**WHAT YOU WILL DO:** Repeat the lines of the listing below word for word, from the line containing "Locate an element on the screen. The width" through the line containing "legend-item: Improcedente is", including both of those lines.

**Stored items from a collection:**
++++++++++++++++++++
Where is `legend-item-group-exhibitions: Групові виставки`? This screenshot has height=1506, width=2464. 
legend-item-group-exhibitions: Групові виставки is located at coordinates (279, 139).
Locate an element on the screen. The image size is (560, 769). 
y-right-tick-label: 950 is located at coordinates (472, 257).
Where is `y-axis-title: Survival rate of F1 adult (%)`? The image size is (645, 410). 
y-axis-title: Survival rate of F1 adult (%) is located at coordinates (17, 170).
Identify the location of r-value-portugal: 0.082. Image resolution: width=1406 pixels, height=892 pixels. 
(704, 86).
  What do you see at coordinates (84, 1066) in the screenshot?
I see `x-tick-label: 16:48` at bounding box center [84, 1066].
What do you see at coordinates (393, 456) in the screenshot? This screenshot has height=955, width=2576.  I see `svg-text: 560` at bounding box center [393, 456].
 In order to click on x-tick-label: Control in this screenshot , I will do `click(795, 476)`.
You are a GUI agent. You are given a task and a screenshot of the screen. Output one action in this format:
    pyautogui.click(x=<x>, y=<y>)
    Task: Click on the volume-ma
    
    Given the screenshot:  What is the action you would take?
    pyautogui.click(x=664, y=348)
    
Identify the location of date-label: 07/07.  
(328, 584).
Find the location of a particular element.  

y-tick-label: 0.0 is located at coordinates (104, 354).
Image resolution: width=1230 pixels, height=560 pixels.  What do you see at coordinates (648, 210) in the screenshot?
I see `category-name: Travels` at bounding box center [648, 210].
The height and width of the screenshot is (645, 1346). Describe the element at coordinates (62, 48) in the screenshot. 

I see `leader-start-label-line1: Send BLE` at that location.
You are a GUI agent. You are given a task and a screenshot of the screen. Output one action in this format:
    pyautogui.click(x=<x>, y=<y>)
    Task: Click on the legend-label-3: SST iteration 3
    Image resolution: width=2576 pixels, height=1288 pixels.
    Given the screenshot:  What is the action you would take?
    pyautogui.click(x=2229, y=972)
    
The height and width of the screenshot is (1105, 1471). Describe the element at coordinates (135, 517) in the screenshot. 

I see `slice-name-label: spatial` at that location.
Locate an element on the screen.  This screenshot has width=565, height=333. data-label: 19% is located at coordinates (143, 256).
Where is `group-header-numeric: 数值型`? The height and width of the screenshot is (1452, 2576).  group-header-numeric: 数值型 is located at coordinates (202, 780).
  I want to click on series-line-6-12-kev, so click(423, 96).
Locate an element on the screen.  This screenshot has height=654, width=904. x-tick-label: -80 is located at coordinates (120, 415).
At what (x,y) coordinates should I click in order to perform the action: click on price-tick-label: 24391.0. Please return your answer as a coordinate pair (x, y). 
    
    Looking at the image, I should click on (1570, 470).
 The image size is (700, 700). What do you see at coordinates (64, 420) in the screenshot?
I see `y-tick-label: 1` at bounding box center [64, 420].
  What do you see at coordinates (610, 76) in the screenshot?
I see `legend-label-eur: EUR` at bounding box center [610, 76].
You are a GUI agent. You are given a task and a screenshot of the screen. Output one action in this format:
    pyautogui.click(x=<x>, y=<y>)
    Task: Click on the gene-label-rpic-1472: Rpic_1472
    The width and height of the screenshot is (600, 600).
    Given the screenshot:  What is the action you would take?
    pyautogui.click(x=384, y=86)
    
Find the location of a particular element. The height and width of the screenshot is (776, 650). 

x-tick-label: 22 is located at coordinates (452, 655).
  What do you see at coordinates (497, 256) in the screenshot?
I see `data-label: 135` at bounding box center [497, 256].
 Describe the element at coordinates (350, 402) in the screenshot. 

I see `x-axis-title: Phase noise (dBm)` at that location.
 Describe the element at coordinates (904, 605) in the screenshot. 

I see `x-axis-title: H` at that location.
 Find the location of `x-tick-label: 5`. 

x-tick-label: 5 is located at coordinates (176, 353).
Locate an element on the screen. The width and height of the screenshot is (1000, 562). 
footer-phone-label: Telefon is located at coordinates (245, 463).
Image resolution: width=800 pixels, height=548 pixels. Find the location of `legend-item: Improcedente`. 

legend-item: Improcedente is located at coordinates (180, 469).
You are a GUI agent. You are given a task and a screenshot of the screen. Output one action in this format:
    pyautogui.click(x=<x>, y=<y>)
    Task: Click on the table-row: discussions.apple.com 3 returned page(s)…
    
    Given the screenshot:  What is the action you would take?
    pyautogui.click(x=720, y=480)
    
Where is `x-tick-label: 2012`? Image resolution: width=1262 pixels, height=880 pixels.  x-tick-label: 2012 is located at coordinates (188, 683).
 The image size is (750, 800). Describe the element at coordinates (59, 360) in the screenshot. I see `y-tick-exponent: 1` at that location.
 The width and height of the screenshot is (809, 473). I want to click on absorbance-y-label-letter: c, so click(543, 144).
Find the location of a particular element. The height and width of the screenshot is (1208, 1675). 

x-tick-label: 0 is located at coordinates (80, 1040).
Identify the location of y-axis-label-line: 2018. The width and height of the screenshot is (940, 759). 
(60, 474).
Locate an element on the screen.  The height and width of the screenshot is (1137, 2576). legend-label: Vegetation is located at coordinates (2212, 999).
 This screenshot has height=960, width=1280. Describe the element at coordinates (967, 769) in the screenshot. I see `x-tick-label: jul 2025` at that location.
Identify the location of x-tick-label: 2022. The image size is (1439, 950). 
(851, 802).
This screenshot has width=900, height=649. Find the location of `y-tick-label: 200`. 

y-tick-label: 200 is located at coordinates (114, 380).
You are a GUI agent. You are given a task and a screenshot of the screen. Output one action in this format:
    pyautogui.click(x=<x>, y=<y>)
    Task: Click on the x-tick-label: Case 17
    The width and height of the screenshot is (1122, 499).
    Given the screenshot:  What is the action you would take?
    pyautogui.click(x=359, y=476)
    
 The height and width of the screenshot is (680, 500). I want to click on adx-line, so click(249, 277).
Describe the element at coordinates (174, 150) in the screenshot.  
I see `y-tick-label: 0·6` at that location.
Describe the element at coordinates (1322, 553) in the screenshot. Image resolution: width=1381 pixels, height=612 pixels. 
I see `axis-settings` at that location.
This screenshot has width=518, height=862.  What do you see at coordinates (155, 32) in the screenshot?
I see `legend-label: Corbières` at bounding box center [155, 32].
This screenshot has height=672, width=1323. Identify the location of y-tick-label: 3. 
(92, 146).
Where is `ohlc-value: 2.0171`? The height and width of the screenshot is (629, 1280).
++++++++++++++++++++
**SOLUTION:**
Locate an element on the screen. The width and height of the screenshot is (1000, 562). 
footer-phone-label: Telefon is located at coordinates (245, 463).
Image resolution: width=800 pixels, height=548 pixels. Find the location of `legend-item: Improcedente`. 

legend-item: Improcedente is located at coordinates (180, 469).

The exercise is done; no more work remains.